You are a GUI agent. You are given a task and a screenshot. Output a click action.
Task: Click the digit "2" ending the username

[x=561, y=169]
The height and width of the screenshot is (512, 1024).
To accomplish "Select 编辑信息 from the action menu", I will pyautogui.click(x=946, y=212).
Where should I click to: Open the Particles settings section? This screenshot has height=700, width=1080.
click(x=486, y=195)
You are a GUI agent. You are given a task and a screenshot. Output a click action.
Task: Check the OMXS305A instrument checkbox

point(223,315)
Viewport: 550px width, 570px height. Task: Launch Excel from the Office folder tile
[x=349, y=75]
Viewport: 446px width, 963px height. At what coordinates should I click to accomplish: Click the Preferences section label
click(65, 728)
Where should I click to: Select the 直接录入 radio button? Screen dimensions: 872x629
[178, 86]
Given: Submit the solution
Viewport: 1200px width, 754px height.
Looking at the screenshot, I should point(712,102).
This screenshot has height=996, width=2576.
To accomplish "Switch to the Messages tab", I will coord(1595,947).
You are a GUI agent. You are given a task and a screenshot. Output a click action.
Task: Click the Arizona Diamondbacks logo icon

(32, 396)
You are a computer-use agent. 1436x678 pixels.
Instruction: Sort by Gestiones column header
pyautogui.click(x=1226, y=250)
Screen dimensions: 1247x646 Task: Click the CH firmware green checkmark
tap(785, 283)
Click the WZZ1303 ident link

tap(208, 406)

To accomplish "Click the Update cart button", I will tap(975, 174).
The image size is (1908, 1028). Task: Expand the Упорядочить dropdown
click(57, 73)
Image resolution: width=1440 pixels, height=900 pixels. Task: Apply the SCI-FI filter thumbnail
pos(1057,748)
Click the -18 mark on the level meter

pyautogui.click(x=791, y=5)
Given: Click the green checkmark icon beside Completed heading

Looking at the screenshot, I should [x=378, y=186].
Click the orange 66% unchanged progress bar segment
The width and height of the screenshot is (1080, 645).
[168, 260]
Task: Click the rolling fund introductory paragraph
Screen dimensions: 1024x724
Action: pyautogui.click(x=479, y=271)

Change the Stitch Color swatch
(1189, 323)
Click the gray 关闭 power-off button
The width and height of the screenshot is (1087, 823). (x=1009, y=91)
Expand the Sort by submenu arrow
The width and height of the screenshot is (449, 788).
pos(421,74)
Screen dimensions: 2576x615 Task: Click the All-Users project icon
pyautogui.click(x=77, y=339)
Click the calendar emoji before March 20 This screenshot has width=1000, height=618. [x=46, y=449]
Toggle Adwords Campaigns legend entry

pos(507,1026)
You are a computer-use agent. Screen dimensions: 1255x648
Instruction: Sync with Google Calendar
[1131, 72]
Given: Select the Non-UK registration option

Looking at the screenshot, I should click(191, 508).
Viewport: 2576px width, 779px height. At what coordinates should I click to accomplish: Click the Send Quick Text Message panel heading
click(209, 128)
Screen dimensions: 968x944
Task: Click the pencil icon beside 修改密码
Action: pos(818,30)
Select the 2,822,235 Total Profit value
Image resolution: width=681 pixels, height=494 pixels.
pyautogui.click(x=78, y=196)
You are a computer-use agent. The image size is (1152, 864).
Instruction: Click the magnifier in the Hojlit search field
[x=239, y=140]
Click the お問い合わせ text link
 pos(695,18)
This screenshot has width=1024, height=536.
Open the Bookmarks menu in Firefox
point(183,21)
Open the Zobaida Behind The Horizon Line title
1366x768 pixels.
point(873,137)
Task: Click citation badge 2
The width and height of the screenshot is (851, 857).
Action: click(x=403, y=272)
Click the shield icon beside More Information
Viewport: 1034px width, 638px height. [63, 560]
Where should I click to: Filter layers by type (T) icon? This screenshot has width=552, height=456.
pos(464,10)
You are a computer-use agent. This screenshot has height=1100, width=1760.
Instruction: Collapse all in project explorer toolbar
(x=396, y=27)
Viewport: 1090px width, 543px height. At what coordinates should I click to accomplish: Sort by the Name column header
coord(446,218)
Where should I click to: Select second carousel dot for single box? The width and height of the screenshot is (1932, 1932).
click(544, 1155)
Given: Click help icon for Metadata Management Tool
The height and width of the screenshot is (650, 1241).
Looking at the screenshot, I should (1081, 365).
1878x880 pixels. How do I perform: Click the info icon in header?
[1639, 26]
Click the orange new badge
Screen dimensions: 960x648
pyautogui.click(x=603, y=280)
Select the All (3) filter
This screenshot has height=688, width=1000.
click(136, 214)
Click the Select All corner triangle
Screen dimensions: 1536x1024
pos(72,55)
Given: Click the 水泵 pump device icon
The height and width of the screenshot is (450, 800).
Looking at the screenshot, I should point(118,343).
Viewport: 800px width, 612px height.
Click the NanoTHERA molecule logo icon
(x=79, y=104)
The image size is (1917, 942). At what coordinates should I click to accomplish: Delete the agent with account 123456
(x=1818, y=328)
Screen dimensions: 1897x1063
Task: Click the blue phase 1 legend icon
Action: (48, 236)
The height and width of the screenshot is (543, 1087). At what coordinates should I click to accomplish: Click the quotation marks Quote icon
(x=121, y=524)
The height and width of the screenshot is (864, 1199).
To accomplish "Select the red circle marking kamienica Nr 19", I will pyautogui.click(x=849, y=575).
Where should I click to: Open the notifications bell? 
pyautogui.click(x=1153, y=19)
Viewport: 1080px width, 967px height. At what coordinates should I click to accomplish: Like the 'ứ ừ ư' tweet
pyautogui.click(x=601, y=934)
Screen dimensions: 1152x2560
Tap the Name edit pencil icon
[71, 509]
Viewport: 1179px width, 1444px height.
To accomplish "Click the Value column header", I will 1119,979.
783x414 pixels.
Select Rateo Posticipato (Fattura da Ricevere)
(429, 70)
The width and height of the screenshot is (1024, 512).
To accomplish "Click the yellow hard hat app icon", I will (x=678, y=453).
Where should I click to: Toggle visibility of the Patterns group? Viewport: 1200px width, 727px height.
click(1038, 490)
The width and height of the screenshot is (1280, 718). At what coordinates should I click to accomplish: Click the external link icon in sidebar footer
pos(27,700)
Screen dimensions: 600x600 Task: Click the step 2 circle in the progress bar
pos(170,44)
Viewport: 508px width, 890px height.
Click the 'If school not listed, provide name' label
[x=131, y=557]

■ **Your objective**:
Give back the line containing "Select Rateo Posticipato" and all the lines after it through the end of the records, unchanged.

■ **Answer space**:
Select Rateo Posticipato (Fattura da Ricevere)
(429, 70)
The width and height of the screenshot is (1024, 512).
To accomplish "Click the yellow hard hat app icon", I will (x=678, y=453).
Where should I click to: Toggle visibility of the Patterns group? Viewport: 1200px width, 727px height.
click(1038, 490)
The width and height of the screenshot is (1280, 718). At what coordinates should I click to accomplish: Click the external link icon in sidebar footer
pos(27,700)
Screen dimensions: 600x600 Task: Click the step 2 circle in the progress bar
pos(170,44)
Viewport: 508px width, 890px height.
Click the 'If school not listed, provide name' label
[x=131, y=557]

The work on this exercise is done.